A Novel BCAA-catabolism Related Gene Signature for Overall Survival Prediction of Pancreatic Carcinoma

Abstract Background Branched-chain amino acid (BCAA) metabolism plays an important role in the pancreatic carcinogenesis, but its mechanism remains unclear. Hence, this study was performed to investigate comprehensively the value of genes related to BCAA catabolism in pancreatic cancer. Methods The online GEO, TCGA, and ICGC datasets were searched for bioinformatic analysis.
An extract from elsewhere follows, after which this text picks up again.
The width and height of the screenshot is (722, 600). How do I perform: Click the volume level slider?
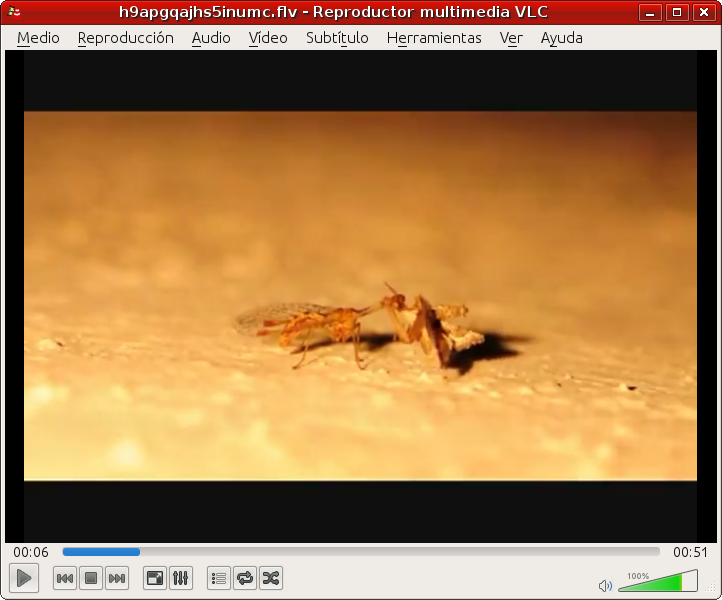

Univariate Cox and Lasso regression were applied to construct a predictive model. Human cancer cell lines and tissue microarray (TMA) were applied for validation. Results From the 48 BCAA-catabolism enzyme (BCE) genes, a 5-gene risk-score (ABAT, ACAT1, BCAT1, BCAT2, and DBT) was constructed. Patients in high-risk and low-risk groups stratified by risk-score, indicated significantly different OS (for TCGA, 1.62 years vs. 1.90 years, p = 0.02; for ICGC, 1.25 years vs. 1.87 years, p = 0.01; for GEO, 1.49 years vs. 2.63 years, p = 0.01). Given the clinical parameters, the risk-score was independent predictor for prognosis [for TCGA, hazard ratio (HR) = 3.16, 95% confidence interval (CI) = 1.63–6.12, p < 0.01; for ICGC, HR = 3.16, 95% CI = 1.04–2.35, p = 0.03]. Among the five genes, ABAT and BCAT2 were hub genes with favorable prognosis value, which validated by TMA immunohistochemistry (IHC) staining. Immune infiltration analysis indicated high-risk group enriched macrophage, and decreased positive cell density of stromal CD68+ macrophage in TMA was observed for BCAT2 with low-expression than high-expression cases (p < 0.05). Conclusion A risk-score involving five BCE genes was proposed to predict the poor prognosis of pancreatic cancer. Based on the immune infiltration analysis, the underlying mechanism might be BCAT2 associated stromal macrophage infiltration.